[START Page excerpt]

# Effective cat repellent?



## chellemich (Apr 5, 2011)

Can anyone recommend something that will displease my kittens? Misty loves to scratch my headboard and sofa and she and Sparky have both started jumping up onto my kitchen worktops. I've tried repellent spray from [email protected] and also sticky strips which Misty seems to love as she now licks and bites the headboard since I put them on! I wondered about vinegar or lemon juice but when testing them with it they licked them of my fingers! My old cat learnt pretty quickly that he wasn't allowed on worktops so it was never an issue but unfortunately these two rascals aren't so obedient! And ideas?


----------



## Guest (May 7, 2011)

To give up and keep your work tops clear and wipe them before you cook 

I tried and tried I put tin foil on, filled trays with water and to my shame tried a water spray but they just thought it a game, so I have given up and just wipe my sides down before I cook or prepare food and they know to keep off if I am actually doing food on them, as for the sofa and headboard I have several scratching posts about and a couple of the cardboard ones as Monty prefers these to upright scratchers, but keep their claws trimmed so they can't do so much damage and learn to live with it.


----------



## buffie (May 31, 2010)

[END Page excerpt]
[START Dataset content]

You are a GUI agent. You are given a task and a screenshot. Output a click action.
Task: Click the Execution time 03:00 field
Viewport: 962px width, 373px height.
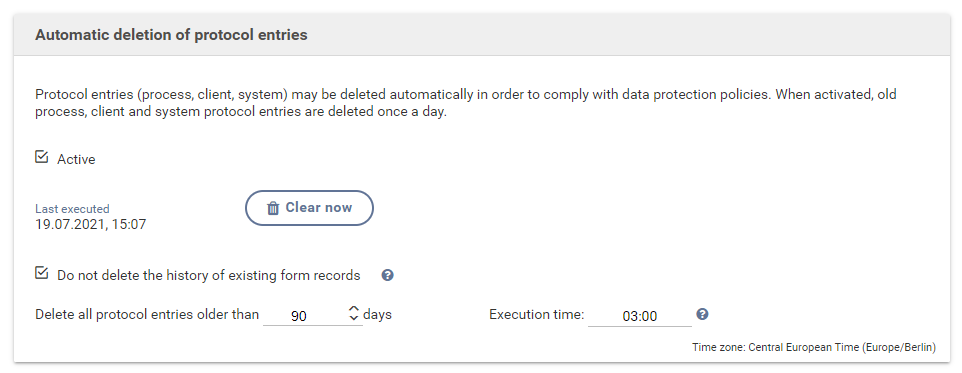click(x=639, y=316)
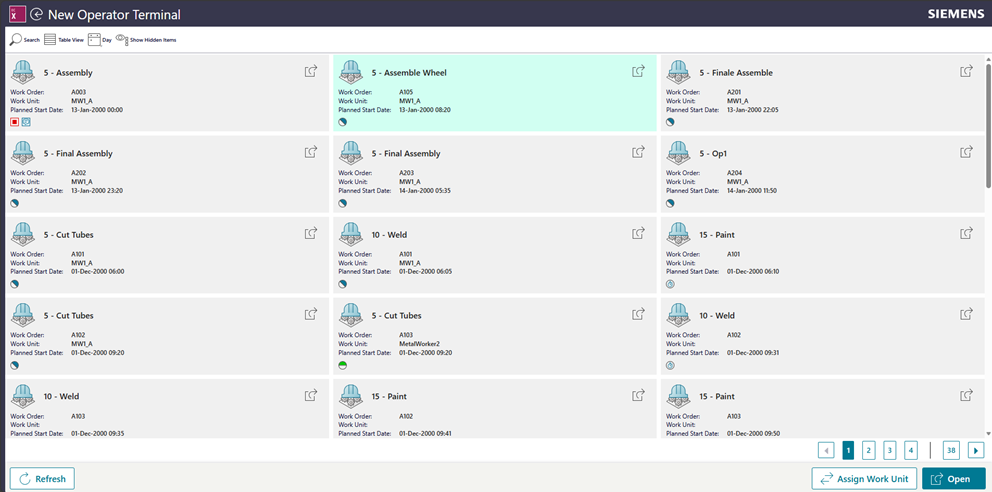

[END Dataset content]

Reproduce the cat repellent forum thread above in full, word for word.

# Effective cat repellent?



## chellemich (Apr 5, 2011)

Can anyone recommend something that will displease my kittens? Misty loves to scratch my headboard and sofa and she and Sparky have both started jumping up onto my kitchen worktops. I've tried repellent spray from [email protected] and also sticky strips which Misty seems to love as she now licks and bites the headboard since I put them on! I wondered about vinegar or lemon juice but when testing them with it they licked them of my fingers! My old cat learnt pretty quickly that he wasn't allowed on worktops so it was never an issue but unfortunately these two rascals aren't so obedient! And ideas?


----------



## Guest (May 7, 2011)

To give up and keep your work tops clear and wipe them before you cook 

I tried and tried I put tin foil on, filled trays with water and to my shame tried a water spray but they just thought it a game, so I have given up and just wipe my sides down before I cook or prepare food and they know to keep off if I am actually doing food on them, as for the sofa and headboard I have several scratching posts about and a couple of the cardboard ones as Monty prefers these to upright scratchers, but keep their claws trimmed so they can't do so much damage and learn to live with it.


----------



## buffie (May 31, 2010)